Vulnerability details: NVIDIA DOCA-Host and Mellanox OFED contain a vulnerability in the VGT+ feature, where an attacker on a VM might cause escalation of privileges and denial of service on the VLAN.

Official announcement: Please refer to url for details – https://nvidia.custhelp.com/app/answers/detail/a_id/5654

CVE-2025-23266 and CVE-2025-23266: NVIDIA Container Toolkit design weakness (16-07-2025)

Preface: Docker Compose is a tool that makes it easier to define and manage multi-container Docker applications. It simplifies running interconnected services, such as a frontend, backend API, and database, by allowing them to be launched and controlled together.

Docker Compose is a utility for defining and running multi-container Docker applications. Furthermore, Docker Compose responsible manages the container lifecycle. Container lifecycle management is a critical process of overseeing the creation, deployment, and operation of a container until its eventual decommissioning.

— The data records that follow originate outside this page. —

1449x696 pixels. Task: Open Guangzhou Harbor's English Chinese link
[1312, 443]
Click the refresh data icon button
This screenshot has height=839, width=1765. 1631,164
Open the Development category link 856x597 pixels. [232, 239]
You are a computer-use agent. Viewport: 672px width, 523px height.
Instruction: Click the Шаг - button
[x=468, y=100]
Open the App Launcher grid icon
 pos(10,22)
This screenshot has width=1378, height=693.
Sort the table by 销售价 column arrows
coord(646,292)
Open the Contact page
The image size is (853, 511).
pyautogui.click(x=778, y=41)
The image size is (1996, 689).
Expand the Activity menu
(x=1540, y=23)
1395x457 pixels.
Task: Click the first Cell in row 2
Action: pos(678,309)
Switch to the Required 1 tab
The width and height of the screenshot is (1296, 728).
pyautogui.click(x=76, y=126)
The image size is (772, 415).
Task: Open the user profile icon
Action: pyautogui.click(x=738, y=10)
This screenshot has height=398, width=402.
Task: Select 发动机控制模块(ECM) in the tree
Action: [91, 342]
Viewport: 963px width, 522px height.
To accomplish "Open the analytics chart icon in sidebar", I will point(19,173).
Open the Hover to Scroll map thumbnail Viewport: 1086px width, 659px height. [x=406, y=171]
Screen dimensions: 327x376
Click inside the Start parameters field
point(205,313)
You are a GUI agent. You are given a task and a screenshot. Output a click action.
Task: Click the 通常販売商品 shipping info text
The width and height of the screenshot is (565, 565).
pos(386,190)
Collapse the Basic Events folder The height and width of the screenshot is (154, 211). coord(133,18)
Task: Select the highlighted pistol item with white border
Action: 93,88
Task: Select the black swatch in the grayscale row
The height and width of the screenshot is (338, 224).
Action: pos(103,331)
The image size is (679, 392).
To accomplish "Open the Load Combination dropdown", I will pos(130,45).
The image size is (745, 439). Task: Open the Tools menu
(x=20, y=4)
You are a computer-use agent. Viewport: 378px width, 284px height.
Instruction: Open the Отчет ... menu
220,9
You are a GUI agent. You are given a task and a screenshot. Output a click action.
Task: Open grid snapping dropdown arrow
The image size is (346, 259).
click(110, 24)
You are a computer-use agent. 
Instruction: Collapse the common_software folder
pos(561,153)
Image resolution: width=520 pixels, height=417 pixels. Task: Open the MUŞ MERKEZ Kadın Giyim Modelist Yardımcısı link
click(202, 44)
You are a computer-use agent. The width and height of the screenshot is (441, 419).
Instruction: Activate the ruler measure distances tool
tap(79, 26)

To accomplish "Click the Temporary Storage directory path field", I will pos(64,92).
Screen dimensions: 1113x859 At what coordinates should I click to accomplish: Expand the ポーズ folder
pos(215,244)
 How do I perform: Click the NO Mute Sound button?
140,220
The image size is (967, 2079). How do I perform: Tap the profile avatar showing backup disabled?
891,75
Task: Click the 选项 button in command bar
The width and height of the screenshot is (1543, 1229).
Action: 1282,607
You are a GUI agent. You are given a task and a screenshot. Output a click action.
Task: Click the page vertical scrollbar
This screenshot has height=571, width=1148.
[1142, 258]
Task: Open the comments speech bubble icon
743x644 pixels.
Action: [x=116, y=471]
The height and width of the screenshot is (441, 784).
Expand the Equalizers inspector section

Background: Docker Compose v2.30.0 has introduced lifecycle hooks, making it easier to manage actions tied to container start and stop events. This feature lets developers handle key tasks more flexibly while keeping applications clean and secure.

Vulnerability details:

CVE-2025-23266: NVIDIA Container Toolkit for all platforms contains a vulnerability in some hooks used to initialize the container, where an attacker could execute arbitrary code with elevated permissions. A successful exploit of this vulnerability might lead to escalation of privileges, data tampering, information disclosure, and denial of service.

CVE-2025-23267: NVIDIA Container Toolkit for all platforms contains a vulnerability in the update-ldcache hook, where an attacker could cause a link following by using a specially crafted container image. A successful exploit of this vulnerability might lead to data tampering and denial of service.

Official announcement: Please refer to url for details

https://nvidia.custhelp.com/app/answers/detail/a_id/5659

Ref: Does Disabling Hooks Disable Container Lifecycle Management?

Hooks – In this context, hooks are scripts or binaries that run during container lifecycle events (e.g., prestart, poststart). The CUDA compatibility hook injects libraries or environment variables needed for CUDA apps.

Disabling the Hook – Prevents the automatic injection of CUDA compatibility libraries into containers. This does not disable the entire container lifecycle, but it removes one automation step in the lifecycle.